## Goal
Output the lines of the rows, from the line containing "Viewport: 618px width, 421px height." up to and including the last line of the rows, as a Markdown table with the columns No. and Line, numbering each line and skipping blank lines. Leave the pictures out of the table.

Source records
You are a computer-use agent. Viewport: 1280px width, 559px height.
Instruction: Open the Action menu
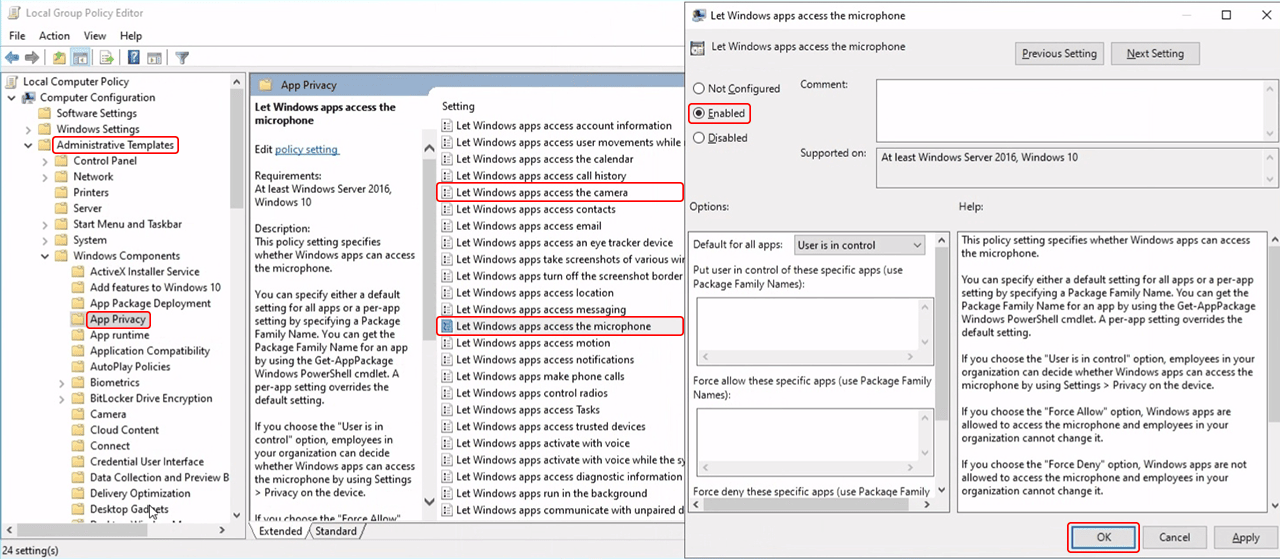(54, 36)
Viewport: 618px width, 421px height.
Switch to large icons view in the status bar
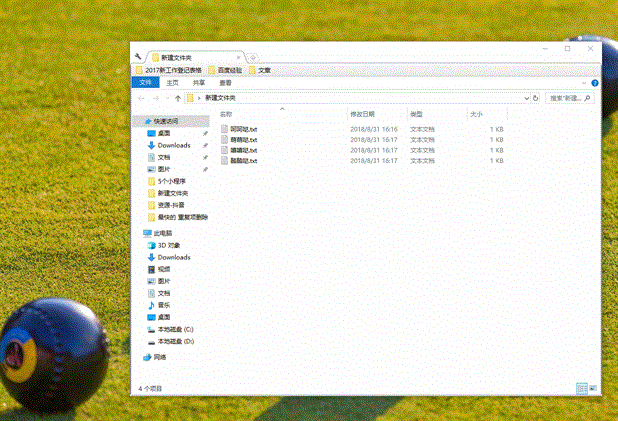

## Finished answer
| No. | Line |
|---|---|
| 1 | Viewport: 618px width, 421px height. |
| 2 | Switch to large icons view in the status bar |